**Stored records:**
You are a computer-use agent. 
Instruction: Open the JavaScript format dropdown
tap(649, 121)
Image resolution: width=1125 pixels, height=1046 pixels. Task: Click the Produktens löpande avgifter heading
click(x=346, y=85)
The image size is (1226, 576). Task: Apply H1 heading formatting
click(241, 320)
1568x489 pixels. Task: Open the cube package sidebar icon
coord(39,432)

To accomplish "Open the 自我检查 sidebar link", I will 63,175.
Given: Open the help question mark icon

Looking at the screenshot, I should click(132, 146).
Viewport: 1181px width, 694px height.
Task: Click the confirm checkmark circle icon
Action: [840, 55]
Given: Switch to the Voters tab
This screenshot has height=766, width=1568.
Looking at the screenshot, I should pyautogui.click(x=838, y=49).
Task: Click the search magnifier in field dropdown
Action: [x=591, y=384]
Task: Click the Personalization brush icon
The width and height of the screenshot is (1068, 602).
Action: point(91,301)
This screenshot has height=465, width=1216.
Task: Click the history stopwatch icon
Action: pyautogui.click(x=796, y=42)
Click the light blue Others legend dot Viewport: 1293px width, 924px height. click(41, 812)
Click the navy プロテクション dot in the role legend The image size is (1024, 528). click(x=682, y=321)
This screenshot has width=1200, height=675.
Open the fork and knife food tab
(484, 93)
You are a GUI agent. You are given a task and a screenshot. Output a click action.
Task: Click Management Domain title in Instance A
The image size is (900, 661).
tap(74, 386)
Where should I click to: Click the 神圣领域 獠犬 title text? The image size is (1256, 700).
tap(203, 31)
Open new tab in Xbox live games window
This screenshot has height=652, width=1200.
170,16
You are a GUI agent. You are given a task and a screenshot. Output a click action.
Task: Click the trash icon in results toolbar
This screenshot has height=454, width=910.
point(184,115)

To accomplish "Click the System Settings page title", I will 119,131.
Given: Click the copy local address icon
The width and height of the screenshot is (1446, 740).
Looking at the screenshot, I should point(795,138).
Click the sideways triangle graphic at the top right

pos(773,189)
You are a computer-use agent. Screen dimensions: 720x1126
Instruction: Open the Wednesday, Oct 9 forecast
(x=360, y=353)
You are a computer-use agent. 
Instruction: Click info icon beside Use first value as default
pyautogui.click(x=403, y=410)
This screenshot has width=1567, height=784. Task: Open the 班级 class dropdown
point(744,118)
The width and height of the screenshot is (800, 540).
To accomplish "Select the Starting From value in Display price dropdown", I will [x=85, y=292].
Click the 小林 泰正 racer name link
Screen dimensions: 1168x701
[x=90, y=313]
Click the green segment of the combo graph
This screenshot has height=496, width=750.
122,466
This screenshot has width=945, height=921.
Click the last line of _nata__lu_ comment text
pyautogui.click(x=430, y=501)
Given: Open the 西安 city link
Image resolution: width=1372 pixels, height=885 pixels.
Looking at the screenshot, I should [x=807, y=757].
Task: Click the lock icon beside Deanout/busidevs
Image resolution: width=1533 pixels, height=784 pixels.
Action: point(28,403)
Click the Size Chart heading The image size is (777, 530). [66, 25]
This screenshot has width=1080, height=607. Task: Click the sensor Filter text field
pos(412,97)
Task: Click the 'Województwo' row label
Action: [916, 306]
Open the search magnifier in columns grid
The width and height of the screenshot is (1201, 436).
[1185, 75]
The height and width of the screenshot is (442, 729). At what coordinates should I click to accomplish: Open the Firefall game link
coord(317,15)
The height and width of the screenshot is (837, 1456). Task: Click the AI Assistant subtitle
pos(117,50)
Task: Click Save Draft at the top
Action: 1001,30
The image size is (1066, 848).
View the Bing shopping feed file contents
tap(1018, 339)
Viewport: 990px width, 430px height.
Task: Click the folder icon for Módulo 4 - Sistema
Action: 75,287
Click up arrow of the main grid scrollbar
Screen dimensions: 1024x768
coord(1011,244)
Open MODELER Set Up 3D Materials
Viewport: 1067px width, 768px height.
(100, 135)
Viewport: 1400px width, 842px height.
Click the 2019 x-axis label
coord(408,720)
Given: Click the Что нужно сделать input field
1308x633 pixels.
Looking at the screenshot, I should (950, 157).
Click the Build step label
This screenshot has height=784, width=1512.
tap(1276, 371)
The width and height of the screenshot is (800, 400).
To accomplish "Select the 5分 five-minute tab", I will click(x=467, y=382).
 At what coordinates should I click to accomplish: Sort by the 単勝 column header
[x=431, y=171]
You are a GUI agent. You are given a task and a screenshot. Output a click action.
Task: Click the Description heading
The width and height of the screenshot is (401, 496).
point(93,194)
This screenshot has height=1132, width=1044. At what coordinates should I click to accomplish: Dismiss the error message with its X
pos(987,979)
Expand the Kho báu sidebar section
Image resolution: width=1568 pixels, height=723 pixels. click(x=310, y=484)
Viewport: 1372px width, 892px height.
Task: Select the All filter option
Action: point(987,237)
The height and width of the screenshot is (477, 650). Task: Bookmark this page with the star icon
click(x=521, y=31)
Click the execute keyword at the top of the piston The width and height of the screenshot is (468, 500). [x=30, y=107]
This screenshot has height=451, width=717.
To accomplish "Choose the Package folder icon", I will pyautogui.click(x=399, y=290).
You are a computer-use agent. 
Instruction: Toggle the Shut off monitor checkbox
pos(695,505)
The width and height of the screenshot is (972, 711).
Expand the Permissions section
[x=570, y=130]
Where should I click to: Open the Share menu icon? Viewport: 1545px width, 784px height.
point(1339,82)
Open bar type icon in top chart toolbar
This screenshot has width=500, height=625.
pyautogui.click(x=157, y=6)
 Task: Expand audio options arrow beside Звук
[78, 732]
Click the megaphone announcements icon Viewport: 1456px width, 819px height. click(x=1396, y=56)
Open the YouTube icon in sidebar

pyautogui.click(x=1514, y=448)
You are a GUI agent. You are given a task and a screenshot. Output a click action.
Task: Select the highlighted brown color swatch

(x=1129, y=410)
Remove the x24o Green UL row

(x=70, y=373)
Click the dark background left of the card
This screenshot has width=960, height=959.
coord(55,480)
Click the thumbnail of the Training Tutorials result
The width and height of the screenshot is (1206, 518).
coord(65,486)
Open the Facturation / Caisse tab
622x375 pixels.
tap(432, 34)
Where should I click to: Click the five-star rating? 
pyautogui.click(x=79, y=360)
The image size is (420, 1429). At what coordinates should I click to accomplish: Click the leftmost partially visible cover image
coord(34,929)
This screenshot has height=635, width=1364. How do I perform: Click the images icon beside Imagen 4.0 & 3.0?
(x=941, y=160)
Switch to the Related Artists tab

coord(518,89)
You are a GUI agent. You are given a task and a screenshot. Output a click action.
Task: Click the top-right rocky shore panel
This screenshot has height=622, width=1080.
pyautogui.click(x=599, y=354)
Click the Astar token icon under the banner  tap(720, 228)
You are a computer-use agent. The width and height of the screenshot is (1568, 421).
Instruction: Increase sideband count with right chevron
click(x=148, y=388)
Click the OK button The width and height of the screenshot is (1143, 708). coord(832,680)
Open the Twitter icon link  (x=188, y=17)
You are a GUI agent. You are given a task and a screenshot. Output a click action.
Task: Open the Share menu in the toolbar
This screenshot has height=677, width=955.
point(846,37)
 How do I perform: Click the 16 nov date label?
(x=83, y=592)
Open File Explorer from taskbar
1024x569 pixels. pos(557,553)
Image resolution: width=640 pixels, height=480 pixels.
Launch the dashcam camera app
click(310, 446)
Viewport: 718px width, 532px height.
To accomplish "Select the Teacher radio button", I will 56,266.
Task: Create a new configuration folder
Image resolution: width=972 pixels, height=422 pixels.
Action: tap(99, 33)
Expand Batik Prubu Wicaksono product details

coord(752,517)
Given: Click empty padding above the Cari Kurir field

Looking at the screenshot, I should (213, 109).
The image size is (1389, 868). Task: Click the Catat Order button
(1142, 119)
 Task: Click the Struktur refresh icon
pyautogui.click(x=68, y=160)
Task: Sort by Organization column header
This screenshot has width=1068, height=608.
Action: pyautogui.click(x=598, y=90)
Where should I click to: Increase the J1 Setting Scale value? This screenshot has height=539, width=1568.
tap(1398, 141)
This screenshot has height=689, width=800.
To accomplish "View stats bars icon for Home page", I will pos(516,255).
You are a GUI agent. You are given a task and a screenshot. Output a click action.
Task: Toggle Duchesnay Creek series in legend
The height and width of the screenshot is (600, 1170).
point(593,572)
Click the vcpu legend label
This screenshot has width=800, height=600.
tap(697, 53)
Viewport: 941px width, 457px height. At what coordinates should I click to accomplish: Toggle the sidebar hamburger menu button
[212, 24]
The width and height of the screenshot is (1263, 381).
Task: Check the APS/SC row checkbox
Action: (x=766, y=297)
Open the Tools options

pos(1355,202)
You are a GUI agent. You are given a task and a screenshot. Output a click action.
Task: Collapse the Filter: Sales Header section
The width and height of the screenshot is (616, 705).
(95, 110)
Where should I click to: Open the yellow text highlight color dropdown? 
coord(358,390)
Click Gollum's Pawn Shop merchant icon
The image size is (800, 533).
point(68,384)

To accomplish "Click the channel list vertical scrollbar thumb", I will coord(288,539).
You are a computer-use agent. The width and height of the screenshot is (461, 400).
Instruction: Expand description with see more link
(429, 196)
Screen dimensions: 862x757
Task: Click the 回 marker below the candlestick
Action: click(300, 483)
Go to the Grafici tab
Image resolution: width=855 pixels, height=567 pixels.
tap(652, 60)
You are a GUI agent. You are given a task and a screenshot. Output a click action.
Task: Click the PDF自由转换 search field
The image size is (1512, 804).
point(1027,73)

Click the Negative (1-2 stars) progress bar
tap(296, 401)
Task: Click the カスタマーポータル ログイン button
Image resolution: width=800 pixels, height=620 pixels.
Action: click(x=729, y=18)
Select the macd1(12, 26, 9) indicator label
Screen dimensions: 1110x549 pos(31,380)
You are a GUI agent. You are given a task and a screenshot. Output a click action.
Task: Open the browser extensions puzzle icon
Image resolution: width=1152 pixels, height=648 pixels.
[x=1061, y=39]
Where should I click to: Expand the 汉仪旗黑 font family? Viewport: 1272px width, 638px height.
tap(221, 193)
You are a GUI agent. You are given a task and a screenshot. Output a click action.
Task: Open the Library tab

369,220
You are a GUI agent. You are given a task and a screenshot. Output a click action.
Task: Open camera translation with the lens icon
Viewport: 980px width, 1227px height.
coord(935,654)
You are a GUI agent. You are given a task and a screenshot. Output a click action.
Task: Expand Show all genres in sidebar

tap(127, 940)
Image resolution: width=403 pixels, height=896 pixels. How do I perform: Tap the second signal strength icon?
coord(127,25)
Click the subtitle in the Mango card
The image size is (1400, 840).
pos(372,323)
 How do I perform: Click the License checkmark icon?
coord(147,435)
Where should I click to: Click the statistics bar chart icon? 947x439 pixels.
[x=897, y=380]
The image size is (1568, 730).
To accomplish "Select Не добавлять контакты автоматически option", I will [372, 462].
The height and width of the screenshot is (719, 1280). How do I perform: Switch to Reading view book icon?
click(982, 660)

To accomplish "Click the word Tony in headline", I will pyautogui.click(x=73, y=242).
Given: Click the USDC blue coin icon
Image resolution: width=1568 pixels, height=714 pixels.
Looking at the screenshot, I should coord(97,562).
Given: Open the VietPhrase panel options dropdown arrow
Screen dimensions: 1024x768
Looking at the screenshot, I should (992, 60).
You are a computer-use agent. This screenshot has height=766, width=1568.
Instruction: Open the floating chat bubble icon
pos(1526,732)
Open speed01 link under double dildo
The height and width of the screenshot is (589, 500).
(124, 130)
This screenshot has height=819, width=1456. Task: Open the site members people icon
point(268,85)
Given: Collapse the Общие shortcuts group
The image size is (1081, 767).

**Prompt:** For the records above, tally the lines holding the word "blue". Answer with the number only.

**Exercise answer:** 2